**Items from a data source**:
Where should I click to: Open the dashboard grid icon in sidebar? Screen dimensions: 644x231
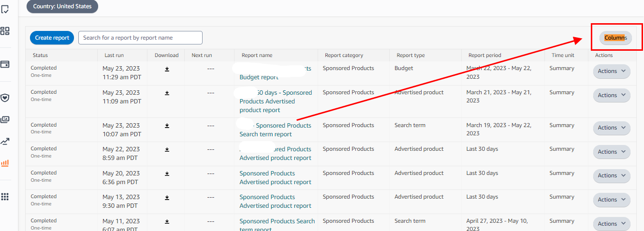coord(5,31)
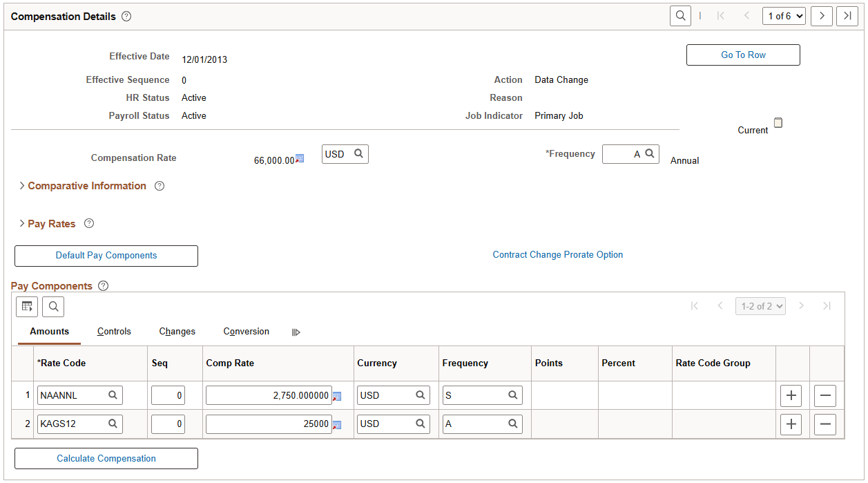Show all columns icon after Conversion tab
Screen dimensions: 868x483
coord(296,332)
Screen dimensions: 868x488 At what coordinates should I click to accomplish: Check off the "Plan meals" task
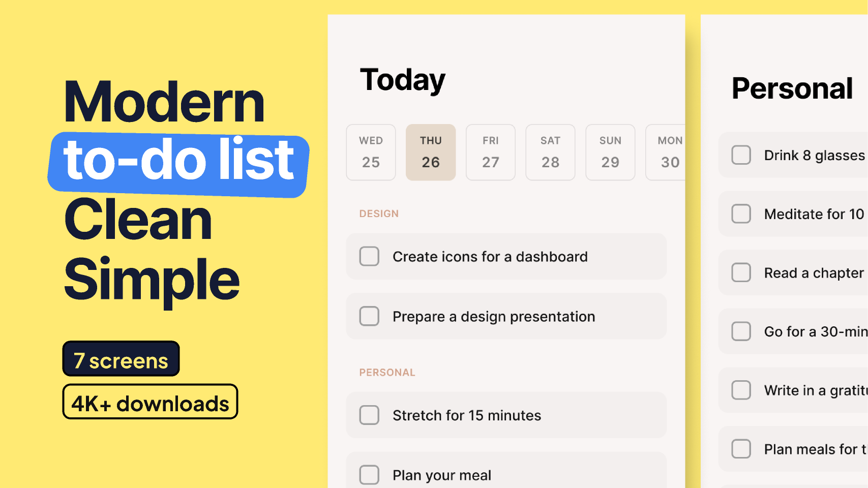(741, 449)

**Required action**: The answer must restate each entry word for word and contain no images.

**Solution to this exercise**:
Where should I click to: Open the dashboard grid icon in sidebar? Screen dimensions: 644x231
coord(5,31)
Show all columns icon after Conversion tab
Screen dimensions: 868x483
coord(296,332)
Screen dimensions: 868x488 At what coordinates should I click to accomplish: Check off the "Plan meals" task
(741, 449)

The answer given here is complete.